Lendo-se a pesquisa da professora, aprende-se que a expedição de Henri em Trancoso não foi a primeira planejada pelos D'Estaing para a Bahia. É a segunda, única saída do papel. A primeira foi urdida pelo conde-almirante Charles d'Estaing. Ele concebeu, em 1762, um ataque contra Salvador e o Rio de Janeiro (ou vice-versa). Depois de terem saqueado o Rio em 1711, os franceses pretendiam rapinar novamente a terra. Pensavam até em ocupá-la. O conde chegou a ser nomeado vice-rei por Luís 15. Viria com uns 5.000 soldados em 20 navios. A frota nunca zarpou, e anos depois a Revolução passou o conde na lâmina.
Hoje a única relação entre o Brasil e o seu quase-vice-rei está no fato de a Viúva ter comprado um palacete na Rue Amiral D'Estaing, em Paris, para que lá vivesse em conforto o embaixador brasileiro. Três dos ocupantes da mansão nunca souberam que o almirante pretendeu saquear o Rio. Não se sabe de caso de embaixador que viva na rua com o nome de um sujeito que planejou saquear seu país. Se no século 18 já houvesse BNDES, é provável que o projeto do conde D'Estaing tivesse outra engenharia financeira e o banco pudesse se orgulhar de ter participado de um saque explicito. No século 18, por falta de sofisticação nos seus planos de negócios, o reino de Luís 15 financiava suas rapinas com recursos próprios.
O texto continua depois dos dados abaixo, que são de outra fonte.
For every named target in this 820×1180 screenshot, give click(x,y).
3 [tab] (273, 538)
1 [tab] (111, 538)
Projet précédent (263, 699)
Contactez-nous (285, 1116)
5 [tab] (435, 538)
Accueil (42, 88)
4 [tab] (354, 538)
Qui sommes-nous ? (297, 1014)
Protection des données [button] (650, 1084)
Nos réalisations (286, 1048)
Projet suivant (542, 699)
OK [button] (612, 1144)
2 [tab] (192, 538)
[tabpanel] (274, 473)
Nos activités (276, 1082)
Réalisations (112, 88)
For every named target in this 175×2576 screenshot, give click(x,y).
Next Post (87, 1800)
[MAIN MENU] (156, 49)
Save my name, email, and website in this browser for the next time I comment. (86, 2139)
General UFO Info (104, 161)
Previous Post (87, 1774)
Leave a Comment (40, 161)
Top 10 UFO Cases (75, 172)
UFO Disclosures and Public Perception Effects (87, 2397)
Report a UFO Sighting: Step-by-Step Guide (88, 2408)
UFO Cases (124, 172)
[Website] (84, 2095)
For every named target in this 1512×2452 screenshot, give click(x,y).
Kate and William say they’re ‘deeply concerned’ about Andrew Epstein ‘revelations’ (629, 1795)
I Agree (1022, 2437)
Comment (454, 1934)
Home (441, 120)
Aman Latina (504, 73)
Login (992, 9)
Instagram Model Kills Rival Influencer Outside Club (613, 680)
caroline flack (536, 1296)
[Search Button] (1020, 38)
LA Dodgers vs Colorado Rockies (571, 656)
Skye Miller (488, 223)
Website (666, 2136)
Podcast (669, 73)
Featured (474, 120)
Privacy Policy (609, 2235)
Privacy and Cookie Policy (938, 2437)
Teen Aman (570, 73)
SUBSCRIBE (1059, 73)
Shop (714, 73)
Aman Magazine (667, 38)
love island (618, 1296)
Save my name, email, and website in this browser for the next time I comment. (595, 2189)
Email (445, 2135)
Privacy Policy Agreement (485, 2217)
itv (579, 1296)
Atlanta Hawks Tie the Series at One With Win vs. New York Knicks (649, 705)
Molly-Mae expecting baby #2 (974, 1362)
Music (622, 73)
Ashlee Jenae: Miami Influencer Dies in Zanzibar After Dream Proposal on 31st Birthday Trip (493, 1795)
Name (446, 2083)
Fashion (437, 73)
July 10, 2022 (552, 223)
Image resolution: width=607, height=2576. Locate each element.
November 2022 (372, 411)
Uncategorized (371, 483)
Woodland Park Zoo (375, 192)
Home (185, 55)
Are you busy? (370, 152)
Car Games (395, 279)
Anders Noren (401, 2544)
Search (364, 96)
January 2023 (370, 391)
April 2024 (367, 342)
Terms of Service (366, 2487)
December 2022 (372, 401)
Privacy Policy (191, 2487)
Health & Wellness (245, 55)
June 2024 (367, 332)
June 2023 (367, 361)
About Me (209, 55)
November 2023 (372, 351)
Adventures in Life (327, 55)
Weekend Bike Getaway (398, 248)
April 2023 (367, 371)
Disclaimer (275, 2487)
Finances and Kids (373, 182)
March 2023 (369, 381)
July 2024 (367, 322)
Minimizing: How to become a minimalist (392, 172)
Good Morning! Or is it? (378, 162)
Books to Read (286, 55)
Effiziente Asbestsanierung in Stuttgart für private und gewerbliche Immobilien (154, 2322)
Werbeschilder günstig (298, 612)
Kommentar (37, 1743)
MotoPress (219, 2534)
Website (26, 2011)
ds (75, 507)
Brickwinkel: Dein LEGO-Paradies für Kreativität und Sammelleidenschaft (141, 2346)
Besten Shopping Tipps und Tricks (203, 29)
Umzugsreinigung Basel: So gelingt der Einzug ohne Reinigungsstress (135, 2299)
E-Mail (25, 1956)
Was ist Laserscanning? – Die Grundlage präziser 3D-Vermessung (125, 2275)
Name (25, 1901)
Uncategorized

Poder canino: Julie Palocci e Lassie Berzoini

O líder do governo na Câmara, doutor Aldo Rebelo, deveria começar um movimento para nacionalizar os nomes dos cachorros da hierarquia petista. Rebelo defende a proibição do uso de palavras estrangeiras para designar coisas que têm nome em português (cachorro-quente não é hot dog, nem liquidação é sale).
De uma lista de nove cães de primeiro escalão listados pelo repórter Ancelmo Góis, só Hugo, um pincher que vive na casa do ministro da Defesa, José Viegas, e Pitoco, o bassê do deputado João Paulo Cunha, têm nome de gente que se pode encontrar na fila do Fome Zero.
O governo, com sua hegemonia monoglota, está povoado por uma forma de cosmopolitismo quadrúpede. Mr. Da Silva, como se sabe, tem a Michelle. O doutor Antonio Palocci cria a poodle Julie e o companheiro Ricardo Berzoini, da Previdência, tem Lassie. Há também Dolly e Vicki.
Nada a ver com a miserável Baleia de Graciliano Ramos, sonhando com um mundo de preás. Os cães da hierarquia poderiam ser rebatizados com os nomes dos donos. Foi isso que Machado de Assis fez com Quincas Borba. Brasília ficaria melhor se Lula Michelle ficasse amiga de Julie Palocci ou se namorassem Pitoco Cunha.
Qualquer ministro pode ter cachorro, mas só Quincas Borba teve seu nome lembrado para ser ministro. O cão de Machado tinha cor de chumbo, malhado de preto. Seu dono vivia repetindo "ao vencedor, as batatas", mas morreu doido e duro. Quincas Borba adoeceu, "ganiu infinitamente, fugiu desvairado em busca do dono e amanheceu morto na rua, três dias depois".

Entrevista

Kenneth Maxwell
(62 anos, diretor do programa de América Latina do Council on Foreign Relations, em Nova York)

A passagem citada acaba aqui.